1. Configure URL for Crawling
You can configure the URLs the crawler should start with in the gitlab_crawler/gitlab_crawler/spiders/handbook.py file. Add or update the start_urls list with the desired URLs:
start_urls = [
"https://handbook.gitlab.com/",
"https://about.gitlab.com/direction/"
]
2. Configure Max Depth for Crawling
Control the depth of the crawl by adjusting the DEPTH_LIMIT setting in the gitlab_crawler/gitlab_crawler/settings.py file. This parameter limits how many levels deep the spider will follow links.

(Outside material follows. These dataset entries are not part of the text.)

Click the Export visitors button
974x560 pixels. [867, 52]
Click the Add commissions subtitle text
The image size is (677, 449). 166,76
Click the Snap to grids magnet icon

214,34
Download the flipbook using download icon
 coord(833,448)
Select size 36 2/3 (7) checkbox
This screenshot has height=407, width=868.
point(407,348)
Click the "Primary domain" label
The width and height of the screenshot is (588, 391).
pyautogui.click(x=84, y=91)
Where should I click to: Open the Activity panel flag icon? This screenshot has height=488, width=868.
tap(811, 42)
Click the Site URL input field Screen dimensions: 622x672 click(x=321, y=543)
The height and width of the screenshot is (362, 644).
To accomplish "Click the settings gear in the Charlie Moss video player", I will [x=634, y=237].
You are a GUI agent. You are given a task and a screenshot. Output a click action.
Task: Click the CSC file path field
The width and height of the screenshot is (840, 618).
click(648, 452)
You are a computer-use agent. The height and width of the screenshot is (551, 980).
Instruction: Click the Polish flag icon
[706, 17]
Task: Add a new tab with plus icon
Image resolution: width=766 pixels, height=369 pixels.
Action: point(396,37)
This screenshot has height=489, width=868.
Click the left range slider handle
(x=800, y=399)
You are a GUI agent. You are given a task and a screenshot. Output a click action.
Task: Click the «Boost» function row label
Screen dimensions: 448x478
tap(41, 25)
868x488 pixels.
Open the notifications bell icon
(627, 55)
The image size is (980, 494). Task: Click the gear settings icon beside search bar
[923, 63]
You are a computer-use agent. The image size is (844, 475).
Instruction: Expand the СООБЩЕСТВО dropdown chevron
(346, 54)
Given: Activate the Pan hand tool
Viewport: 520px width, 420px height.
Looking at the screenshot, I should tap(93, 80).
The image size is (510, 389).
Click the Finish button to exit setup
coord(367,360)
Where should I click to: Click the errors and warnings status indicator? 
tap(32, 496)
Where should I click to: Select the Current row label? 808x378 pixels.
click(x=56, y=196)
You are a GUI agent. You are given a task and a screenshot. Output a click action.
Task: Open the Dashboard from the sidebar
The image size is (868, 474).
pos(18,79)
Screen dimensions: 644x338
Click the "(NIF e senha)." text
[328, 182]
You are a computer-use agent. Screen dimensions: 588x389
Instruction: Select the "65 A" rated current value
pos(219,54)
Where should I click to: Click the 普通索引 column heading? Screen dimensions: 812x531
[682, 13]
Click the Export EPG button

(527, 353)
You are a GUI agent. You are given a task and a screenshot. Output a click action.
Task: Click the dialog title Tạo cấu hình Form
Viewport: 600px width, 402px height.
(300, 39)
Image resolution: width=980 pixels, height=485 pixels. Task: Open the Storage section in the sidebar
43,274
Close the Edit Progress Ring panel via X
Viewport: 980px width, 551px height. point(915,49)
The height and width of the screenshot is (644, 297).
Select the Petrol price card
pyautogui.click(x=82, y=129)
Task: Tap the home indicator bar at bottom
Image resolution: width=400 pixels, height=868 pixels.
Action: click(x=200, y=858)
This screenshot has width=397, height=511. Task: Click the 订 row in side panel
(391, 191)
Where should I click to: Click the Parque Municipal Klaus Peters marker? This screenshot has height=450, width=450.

DEPTH_LIMIT = 2 # Set the crawl depth limit
3. Run the Spider
To start the web crawler, run the following command in the terminal:
cd gitlab_crawler
scrapy crawl gitlab -o ../gitlab_data.json
This command will start the crawler and save the scraped data into a gitlab_data.json file. The output will include:
- title: Title of the page.
- url: URL of the page.
- content: HTML content of the page.
Environment Configuration
To run the application, you'll need to set up a few environment variables.
1. Create .env File
In the project's root directory, create a .env file and add the following environment variables:
GOOGLE_API_KEY=your_google_api_key
PINECONE_API_KEY=your_pinecone_api_key
2. Embed and Store Data in Pinecone
Use the index_data.ipynb Jupyter notebook to process and embed your data into Pinecone. Run the notebook cells sequentially to embed the scraped data into Pinecone for efficient search and retrieval.
Running the Application
Once everything is set up, you can run the chatbot application locally by following these steps:
Open your terminal and navigate to the project directory.
Start the Streamlit application with the following command:
streamlit run chatbot.py
This will launch the Streamlit application in your browser, and you can start interacting with the chatbot.